Deep Joint Semantic Coding and Beamforming for Near-Space Airship-Borne Massive MIMO Network

TL;DR

This paper introduces a deep joint semantic coding and beamforming scheme for airship-based massive MIMO networks, enhancing transmission efficiency and capacity by integrating semantic communication with advanced physical layer techniques.

Contribution

It proposes a novel deep joint semantic coding and beamforming framework that fuses semantics from source and channel for improved image transmission in space-based MIMO networks.

Findings

Significant performance improvement over existing methods.

Effective fusion of source and channel semantics.

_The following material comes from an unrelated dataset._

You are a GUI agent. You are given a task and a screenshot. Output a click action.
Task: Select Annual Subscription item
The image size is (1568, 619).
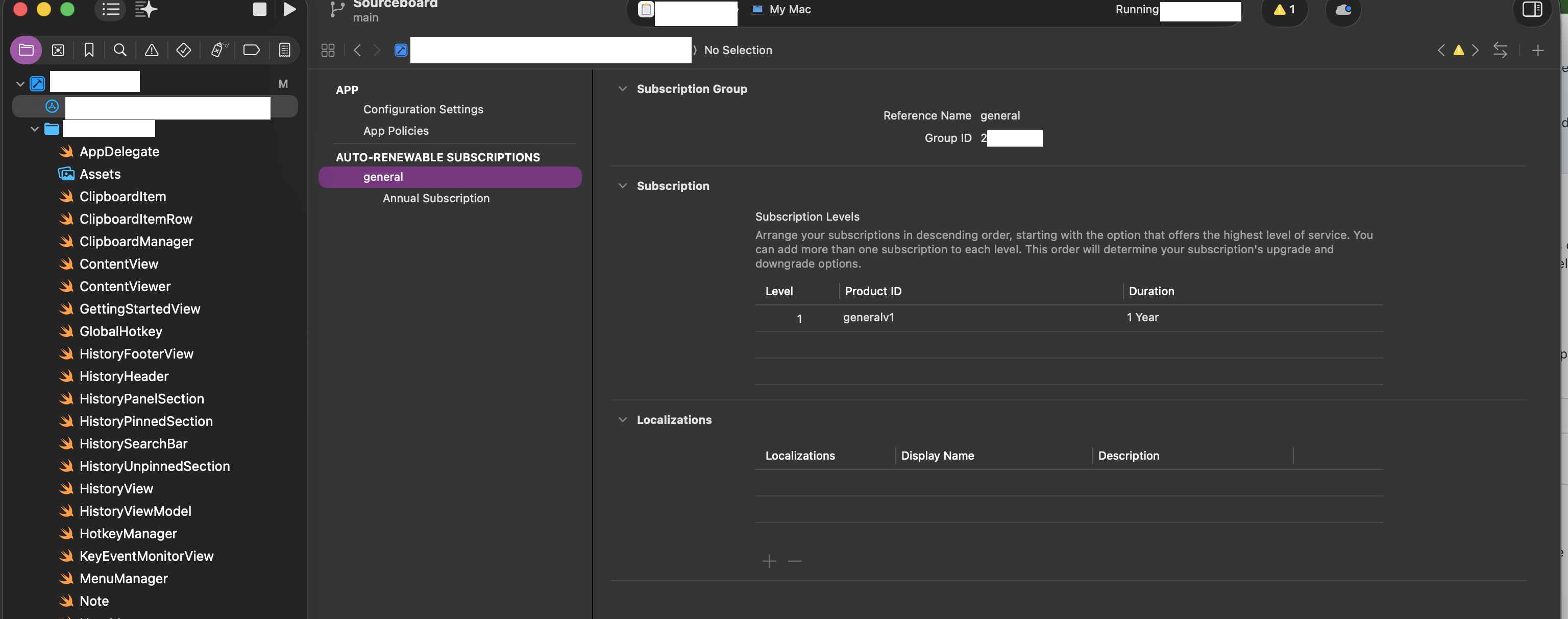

Robust image reconstruction at the receiver.

Abstract

Near-space airship-borne communication network is recognized to be an indispensable component of the future integrated ground-air-space network thanks to airships' advantage of long-term residency at stratospheric altitudes, but it urgently needs reliable and efficient Airship-to-X link. To improve the transmission efficiency and capacity, this paper proposes to integrate semantic communication with massive multiple-input multiple-output (MIMO) technology. Specifically, we propose a deep joint semantic coding and beamforming (JSCBF) scheme for airship-based massive MIMO image transmission network in space, in which semantics from both source and channel are fused to jointly design the semantic coding and physical layer beamforming. First, we design two semantic extraction networks to extract semantics from image source and channel state information, respectively. Then, we propose a semantic fusion network that can fuse these semantics into complex-valued semantic features for subsequent physical-layer transmission. To efficiently transmit the fused semantic features at the physical layer, we then propose the hybrid data and model-driven semantic-aware beamforming networks. At the receiver, a semantic decoding network is designed to reconstruct the transmitted images. Finally, we perform end-to-end deep learning to jointly train all the modules, using the image reconstruction quality at the receivers as a metric. The proposed deep JSCBF scheme fully combines the efficient source compressibility and robust error correction capability of semantic communication with the high spectral efficiency of massive MIMO, achieving a significant performance improvement over existing approaches.